All of the questions and the doubts that I had were put to rest, because the Church had one, clear-cut answer for me. It was not found in works or knowledge, but in a piece of bread. That intimacy that I longed for is satisfied when I take Him, but makes me want to have Him even more again the next day, like a wife on her honeymoon. I didn’t have to church-hop and find the worship that suited me because the crux of a Mass isn’t the songs or the sermon but Jesus. I could have a peace and allow Jesus to fill this longing. I could aim for holiness because of the graces given to me in the Sacraments and it wasn’t prideful. I could rest in the authority of Christ’s Church and not on my own feeble understanding.

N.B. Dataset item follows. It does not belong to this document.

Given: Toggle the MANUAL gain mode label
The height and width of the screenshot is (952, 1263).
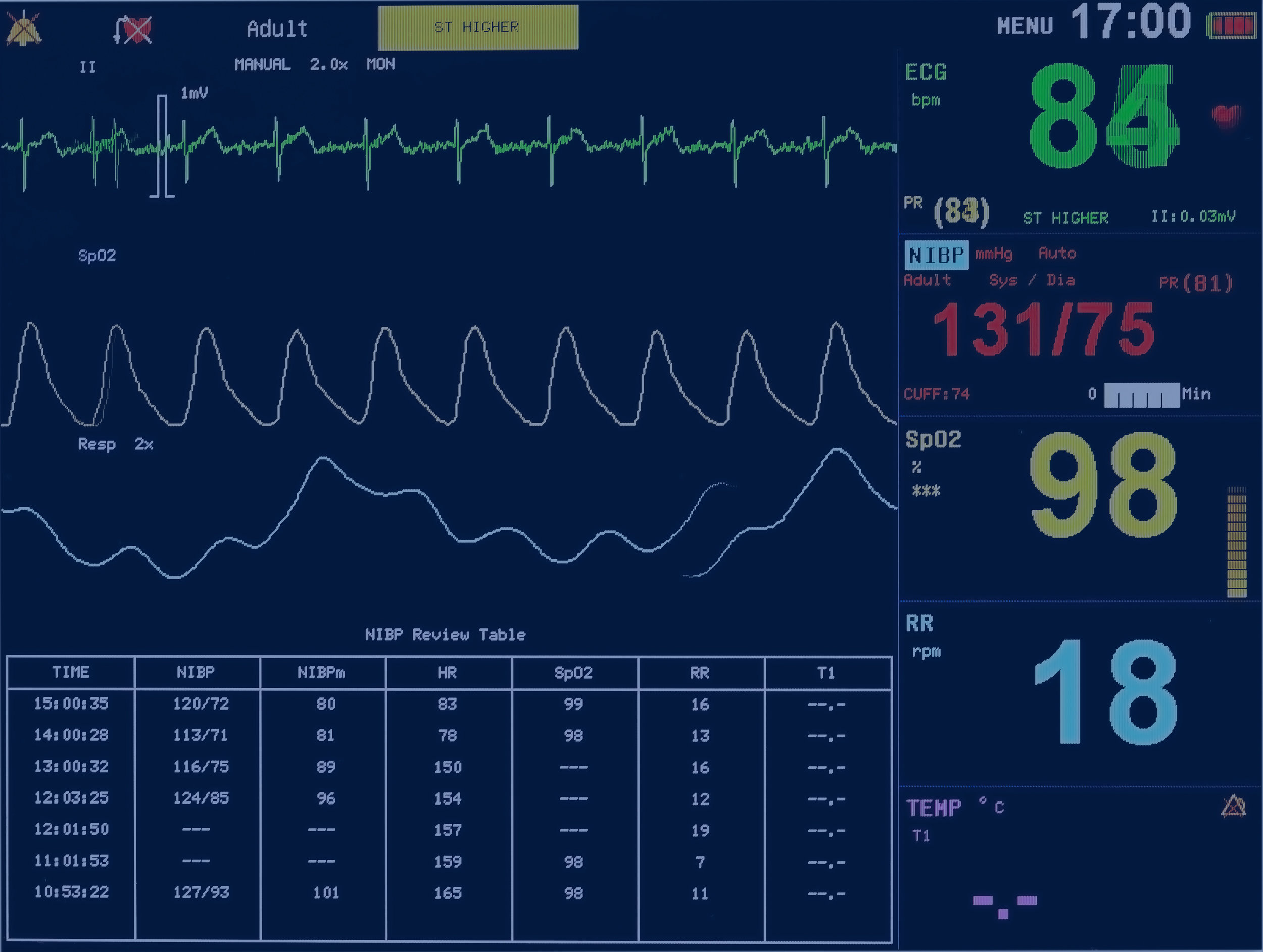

I finally saw the Catholic Church for what it was. All I had known about it was the Crusades, indulgences, priest scandals, and other horrible things. While these are real and the Church isn’t perfect, it isn’t doomed. It’s made up of humans and growing in holiness like we are. It is the largest provider of social services in the world and feeds, clothes, and shelters more people than any other institution in the world. It started the education system and the study of science itself. It is the oldest and largest institution in the world and the only one that even secular sources have recorded as it’s founder Jesus.

Being Catholic is the best decision that I have ever made. It wasn’t easy and it wasn’t practical. It wasn’t comfortable leaving everything that I had ever known and risking ridicule and the severing of relationships. These did come. It wasn’t comfortable to leave everything for what looks like to everyone else just a piece of bread.

But we are not called to be comfortable. We are called to be followers of Christ.

This decision is not just for me, just like the call to follow Christ isn’t just for me. This call is for everyone. The intimacy that Jesus offers is for everyone. The Catholic Church is for everyone.

We were made for much more than what we settle for in our comfort zones. We were made for physical intimacy, and Jesus gives us that intimacy in the Eucharist. We were made for radical love, and Jesus gives us that love in the Eucharist. This intimacy and radical love crushes the head of the Doubt that had been growing in my heart like a weed for so long. We need only to trust in Him, even if it leads us to something that sounds crazy or scares us and accept His gift of Himself. That is where true peace, freedom, and joy lies because that is where Jesus’ body lies: in the tabernacle of a Catholic Church.